**EXERCISE:** Determine how many lines in the material hold the string "photo", then reply with that number only.

**GIVEN DATA:**

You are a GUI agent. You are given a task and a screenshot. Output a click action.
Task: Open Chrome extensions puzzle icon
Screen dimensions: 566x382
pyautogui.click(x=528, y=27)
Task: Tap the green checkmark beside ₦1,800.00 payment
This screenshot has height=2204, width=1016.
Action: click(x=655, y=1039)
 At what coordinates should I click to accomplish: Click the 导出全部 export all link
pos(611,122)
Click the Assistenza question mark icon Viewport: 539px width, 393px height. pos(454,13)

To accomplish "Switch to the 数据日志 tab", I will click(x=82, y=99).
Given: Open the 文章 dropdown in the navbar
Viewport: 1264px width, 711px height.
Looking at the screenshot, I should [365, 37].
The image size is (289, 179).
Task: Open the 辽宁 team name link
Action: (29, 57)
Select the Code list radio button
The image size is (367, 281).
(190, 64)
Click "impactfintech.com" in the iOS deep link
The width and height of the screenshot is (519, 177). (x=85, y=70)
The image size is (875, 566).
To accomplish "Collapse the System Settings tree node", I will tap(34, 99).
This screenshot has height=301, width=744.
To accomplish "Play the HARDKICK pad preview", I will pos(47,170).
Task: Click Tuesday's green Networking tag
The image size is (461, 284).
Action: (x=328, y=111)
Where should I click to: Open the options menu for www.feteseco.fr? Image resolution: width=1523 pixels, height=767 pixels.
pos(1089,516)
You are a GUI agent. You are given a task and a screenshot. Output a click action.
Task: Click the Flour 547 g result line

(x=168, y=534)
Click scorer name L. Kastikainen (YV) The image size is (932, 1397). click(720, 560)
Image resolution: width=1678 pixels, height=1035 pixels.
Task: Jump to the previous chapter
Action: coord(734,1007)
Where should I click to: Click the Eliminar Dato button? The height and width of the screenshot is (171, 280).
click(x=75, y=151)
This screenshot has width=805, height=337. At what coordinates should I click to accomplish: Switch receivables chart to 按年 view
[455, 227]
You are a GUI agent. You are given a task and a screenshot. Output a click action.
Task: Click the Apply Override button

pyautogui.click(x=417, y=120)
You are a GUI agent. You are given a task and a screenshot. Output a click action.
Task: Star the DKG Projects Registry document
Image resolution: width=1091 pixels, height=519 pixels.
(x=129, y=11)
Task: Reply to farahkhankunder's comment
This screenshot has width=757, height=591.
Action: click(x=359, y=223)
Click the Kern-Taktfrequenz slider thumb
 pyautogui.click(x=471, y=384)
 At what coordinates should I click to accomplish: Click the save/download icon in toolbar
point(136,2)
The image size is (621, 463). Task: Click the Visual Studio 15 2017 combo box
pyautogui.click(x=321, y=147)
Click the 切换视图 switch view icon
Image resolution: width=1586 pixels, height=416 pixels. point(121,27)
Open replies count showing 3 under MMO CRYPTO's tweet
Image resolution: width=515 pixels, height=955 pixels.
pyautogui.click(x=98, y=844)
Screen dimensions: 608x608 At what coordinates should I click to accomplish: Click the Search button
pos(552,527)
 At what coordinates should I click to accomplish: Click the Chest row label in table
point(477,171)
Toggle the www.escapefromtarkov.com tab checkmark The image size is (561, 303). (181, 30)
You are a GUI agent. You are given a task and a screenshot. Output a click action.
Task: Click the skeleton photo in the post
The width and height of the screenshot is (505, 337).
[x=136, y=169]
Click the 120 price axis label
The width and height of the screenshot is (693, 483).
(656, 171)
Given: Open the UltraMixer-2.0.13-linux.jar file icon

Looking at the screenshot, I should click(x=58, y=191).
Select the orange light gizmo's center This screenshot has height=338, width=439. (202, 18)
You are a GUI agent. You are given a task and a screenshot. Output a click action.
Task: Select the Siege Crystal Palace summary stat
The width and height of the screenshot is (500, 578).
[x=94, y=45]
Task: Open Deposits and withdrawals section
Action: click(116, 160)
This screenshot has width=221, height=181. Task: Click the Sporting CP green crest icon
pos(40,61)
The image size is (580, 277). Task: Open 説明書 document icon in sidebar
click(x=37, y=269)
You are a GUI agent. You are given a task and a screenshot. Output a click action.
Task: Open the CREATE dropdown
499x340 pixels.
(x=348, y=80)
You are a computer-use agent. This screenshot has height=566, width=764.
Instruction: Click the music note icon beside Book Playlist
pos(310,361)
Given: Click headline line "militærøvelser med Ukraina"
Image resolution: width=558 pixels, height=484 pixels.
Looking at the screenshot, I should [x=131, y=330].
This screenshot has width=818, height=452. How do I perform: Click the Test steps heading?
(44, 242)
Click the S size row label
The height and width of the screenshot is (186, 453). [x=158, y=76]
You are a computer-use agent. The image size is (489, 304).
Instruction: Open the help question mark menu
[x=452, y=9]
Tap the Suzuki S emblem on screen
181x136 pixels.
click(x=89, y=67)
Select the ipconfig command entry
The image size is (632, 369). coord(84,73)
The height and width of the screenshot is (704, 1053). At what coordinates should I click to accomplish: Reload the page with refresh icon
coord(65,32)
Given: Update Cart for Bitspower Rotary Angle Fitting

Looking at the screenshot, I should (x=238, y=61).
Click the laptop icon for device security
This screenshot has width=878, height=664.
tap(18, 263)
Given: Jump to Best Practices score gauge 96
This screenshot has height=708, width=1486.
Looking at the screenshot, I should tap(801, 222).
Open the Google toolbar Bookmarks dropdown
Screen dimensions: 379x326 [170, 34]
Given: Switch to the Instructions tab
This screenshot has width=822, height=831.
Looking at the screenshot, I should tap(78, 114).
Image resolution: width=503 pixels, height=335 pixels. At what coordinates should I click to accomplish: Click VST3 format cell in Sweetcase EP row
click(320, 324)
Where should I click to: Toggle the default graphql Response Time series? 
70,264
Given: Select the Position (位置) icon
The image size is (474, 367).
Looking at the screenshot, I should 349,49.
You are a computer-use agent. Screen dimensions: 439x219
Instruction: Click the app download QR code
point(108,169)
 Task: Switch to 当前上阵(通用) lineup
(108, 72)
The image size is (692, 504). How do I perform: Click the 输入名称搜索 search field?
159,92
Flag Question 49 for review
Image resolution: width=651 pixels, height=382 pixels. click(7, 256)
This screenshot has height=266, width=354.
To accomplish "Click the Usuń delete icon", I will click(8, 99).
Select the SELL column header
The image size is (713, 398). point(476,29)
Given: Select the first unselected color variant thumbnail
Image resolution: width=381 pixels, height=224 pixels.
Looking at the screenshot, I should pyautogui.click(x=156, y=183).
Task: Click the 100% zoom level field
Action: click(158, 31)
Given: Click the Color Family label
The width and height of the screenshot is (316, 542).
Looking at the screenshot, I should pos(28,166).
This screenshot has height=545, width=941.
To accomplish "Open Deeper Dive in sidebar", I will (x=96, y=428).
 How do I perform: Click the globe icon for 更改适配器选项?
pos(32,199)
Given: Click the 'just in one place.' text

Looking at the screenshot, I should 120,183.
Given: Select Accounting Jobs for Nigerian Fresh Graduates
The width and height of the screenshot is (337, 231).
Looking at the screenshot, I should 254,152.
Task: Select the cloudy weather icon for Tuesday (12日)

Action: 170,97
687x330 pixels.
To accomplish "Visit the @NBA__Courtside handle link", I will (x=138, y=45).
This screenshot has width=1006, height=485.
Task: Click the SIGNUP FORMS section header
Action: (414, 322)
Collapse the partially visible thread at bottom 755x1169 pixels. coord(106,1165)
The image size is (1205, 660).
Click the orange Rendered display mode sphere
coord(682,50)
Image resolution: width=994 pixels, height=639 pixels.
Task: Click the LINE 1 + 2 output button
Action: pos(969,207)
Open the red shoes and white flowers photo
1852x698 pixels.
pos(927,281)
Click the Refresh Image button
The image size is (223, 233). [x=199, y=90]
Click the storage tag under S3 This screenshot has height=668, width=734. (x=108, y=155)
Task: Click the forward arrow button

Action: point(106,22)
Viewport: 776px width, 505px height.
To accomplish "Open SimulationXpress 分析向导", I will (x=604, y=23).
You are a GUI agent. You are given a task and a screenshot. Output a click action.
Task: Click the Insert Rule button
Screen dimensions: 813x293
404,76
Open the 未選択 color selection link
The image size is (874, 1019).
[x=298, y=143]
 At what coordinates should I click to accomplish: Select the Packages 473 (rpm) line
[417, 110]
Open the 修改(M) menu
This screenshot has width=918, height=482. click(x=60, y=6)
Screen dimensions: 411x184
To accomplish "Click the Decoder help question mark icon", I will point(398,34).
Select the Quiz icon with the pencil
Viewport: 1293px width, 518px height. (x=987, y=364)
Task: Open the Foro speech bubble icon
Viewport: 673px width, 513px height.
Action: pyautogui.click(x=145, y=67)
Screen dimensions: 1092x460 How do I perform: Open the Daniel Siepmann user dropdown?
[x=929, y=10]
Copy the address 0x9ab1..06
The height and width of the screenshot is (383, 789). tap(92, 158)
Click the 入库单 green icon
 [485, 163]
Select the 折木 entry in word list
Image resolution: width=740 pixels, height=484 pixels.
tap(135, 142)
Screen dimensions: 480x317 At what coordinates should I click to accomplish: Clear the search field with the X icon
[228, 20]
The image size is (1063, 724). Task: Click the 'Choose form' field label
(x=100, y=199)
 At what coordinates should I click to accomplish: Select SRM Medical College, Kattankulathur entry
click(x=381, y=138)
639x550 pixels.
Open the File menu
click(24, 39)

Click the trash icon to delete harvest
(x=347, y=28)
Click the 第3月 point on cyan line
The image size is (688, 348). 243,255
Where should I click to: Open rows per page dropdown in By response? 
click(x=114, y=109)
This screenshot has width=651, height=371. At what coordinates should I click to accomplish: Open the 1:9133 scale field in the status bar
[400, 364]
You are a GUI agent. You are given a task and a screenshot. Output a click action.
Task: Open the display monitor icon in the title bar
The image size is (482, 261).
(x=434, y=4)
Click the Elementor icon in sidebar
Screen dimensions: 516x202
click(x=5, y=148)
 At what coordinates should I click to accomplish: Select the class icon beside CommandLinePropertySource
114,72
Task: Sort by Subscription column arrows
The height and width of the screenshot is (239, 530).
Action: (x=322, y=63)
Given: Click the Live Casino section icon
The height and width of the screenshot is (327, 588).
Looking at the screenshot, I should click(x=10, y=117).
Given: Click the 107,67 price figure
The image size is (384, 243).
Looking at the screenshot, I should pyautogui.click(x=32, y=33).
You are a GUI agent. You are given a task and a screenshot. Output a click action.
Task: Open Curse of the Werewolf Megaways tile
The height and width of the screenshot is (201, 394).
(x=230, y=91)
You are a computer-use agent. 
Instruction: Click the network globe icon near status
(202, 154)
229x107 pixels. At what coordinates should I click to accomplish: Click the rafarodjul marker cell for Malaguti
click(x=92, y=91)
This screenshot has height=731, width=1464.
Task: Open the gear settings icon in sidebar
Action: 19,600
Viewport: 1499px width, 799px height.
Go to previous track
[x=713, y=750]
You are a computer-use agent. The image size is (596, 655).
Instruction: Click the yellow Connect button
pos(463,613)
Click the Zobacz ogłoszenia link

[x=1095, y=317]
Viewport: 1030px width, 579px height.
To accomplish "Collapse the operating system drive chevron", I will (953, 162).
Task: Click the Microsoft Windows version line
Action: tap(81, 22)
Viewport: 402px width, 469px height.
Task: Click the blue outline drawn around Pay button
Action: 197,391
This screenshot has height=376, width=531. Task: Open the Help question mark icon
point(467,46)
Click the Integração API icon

**ANSWER SECTION:** 2